Mozilla has announced that it’s forming a “rebel alliance” of AI startups to combat Anthropic, OpenAI, and the other backers of deathstar AI.
It’s a cool idea that’s misguided and will ultimately fail.
What’s cool about it is that Mozilla is standing up for, well, everyone who doesn’t stand to make a killing automating everyone else’s lives (along with those of us who don’t want to live like we’re machines). It has a fledgling venture fund and reserves of about $1.4 billion, which is a lot but compared to the financial resources of its opponents, it’s not even a drop in the bucket, and is funding companies that will help keep AI “trustworthy & open.”
Mozilla earned its cred standing up to Microsoft, Google, and Apple (The Browser Wars). It is destined to lose this next fight.
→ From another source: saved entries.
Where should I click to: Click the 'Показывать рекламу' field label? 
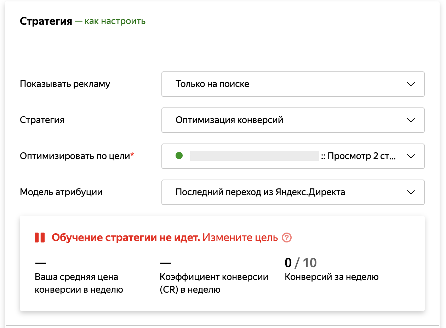point(65,84)
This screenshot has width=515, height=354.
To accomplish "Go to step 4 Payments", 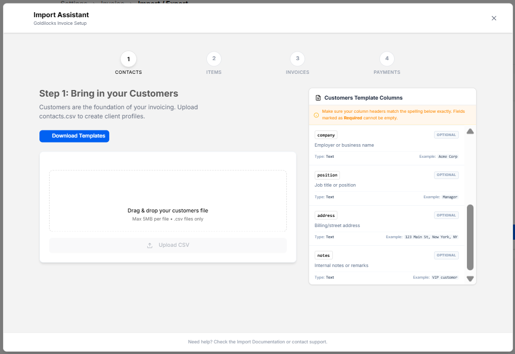I will (x=387, y=59).
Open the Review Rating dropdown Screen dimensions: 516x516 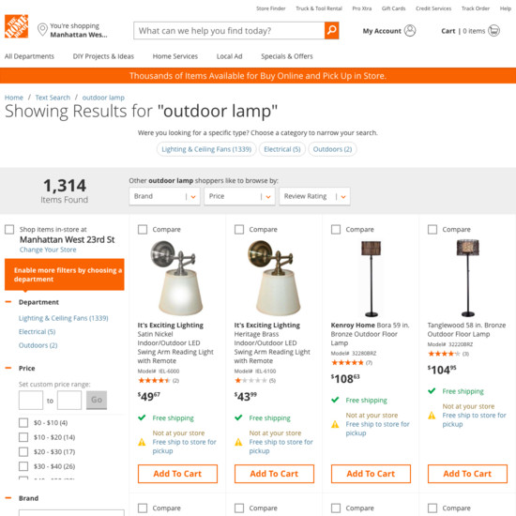(314, 196)
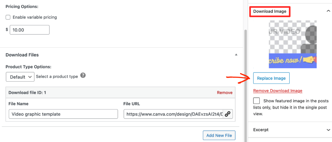This screenshot has height=142, width=332.
Task: Click the help question mark icon
Action: (83, 76)
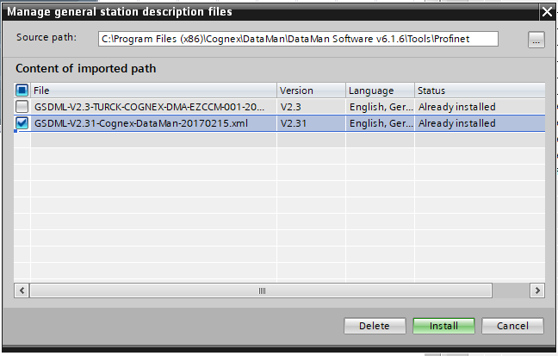Screen dimensions: 558x356
Task: Toggle the select-all checkbox in table header
Action: pyautogui.click(x=22, y=91)
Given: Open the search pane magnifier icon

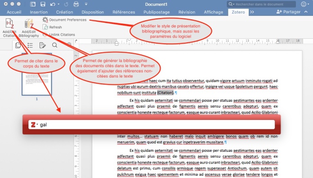Looking at the screenshot, I should [54, 45].
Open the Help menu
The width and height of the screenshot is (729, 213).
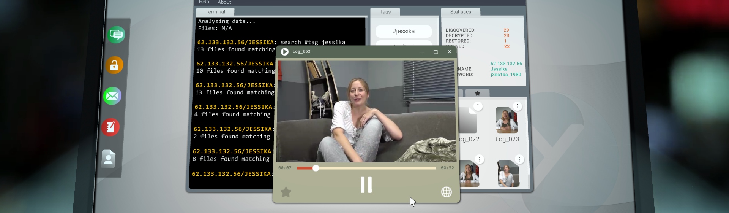pyautogui.click(x=204, y=2)
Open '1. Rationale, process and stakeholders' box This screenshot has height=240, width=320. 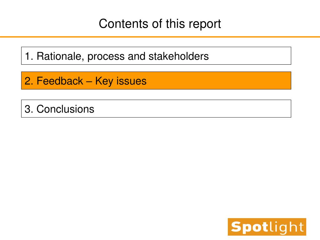pyautogui.click(x=156, y=56)
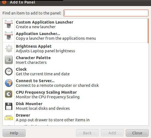
Task: Choose the Brightness Applet sun icon
Action: coord(9,48)
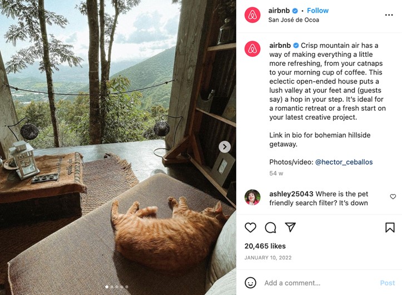The image size is (402, 295).
Task: Open the ashley25043 username link
Action: tap(291, 194)
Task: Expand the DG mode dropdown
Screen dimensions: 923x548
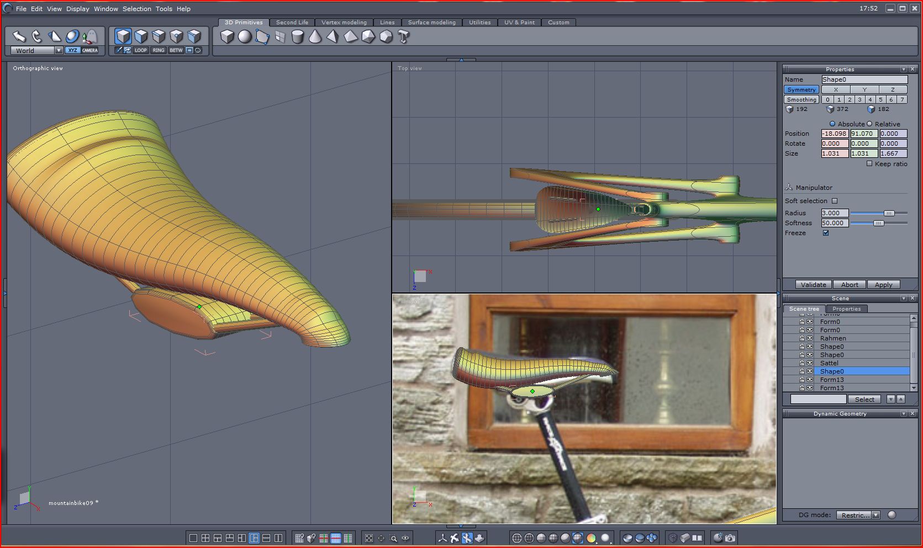Action: pos(875,515)
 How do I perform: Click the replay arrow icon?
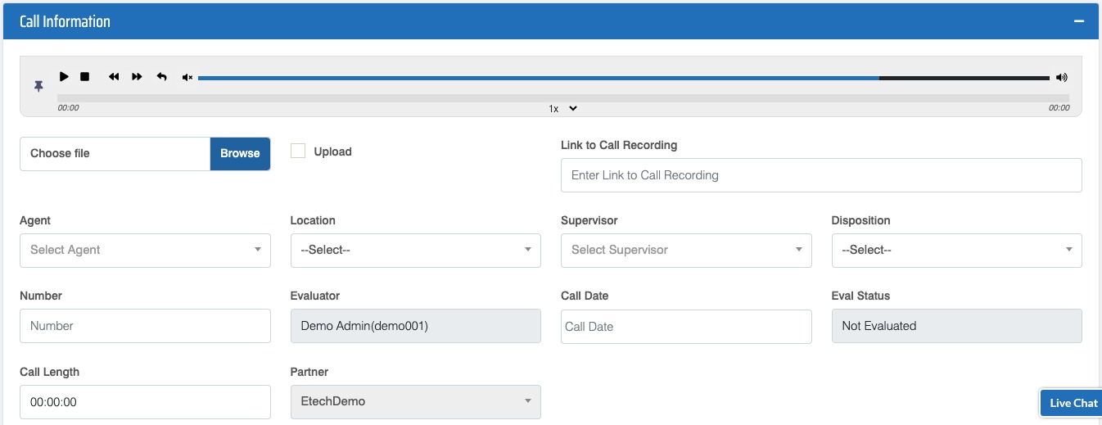161,77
The thing is, there’s no such thing as “trustworthy & open AI” and never will be. We are already being trained to be obedient to AI, often times because it’s opaque and unavoidable. No AI developer worth her or his stock options is going to make its LLM open to others, and the more advanced models don’t even make perfect sense when they’re analyzed anyway (so there’s no good way to predict what the AIs will do next).
AI is being developed to make fundamental and irrevocable changes to how we live, work, and interact. The idea that Mozilla can offer a more cozy alternative to this future is quaint.
What it should do instead is focus on slowing down the process. Less grand battle between the dark and light sides of The Force and more guerrilla resistance to an invading horde.
Mozilla should identify the key weaknesses of AI as it’s implemented now, whether on security or reliability (for instance), and fund entities that exploit them. Make them worse. Reveal them for the experiments on living subjects that they are.
Server farms sucking a gazillion gigawatts of power to run AI? Where are the gizmos that disrupt their operations? Where’s the software code that makes AIs act more insanely? How about some roving app(s) that corrupt AI collection of online data (or denigrate the synthetic data it creates to feed itself)?
There’s no way to stop AI and little chance that Mozilla (or any other institution) could offer a competitive solution that was somehow “better” for the world. But any slowing of the mad rush to AI domination of our world could only yield benefits. Awareness of weaknesses and flaws could prompt more attention and time getting spent on repairing them. Risks revealed are risks that are impossible to ignore and may therefore get folks addressing them.
I’m all for Mozilla’s rebel alliance, but it shouldn’t focus its time and money on destroying the Death Star.
Just impede its romp through the cosmos.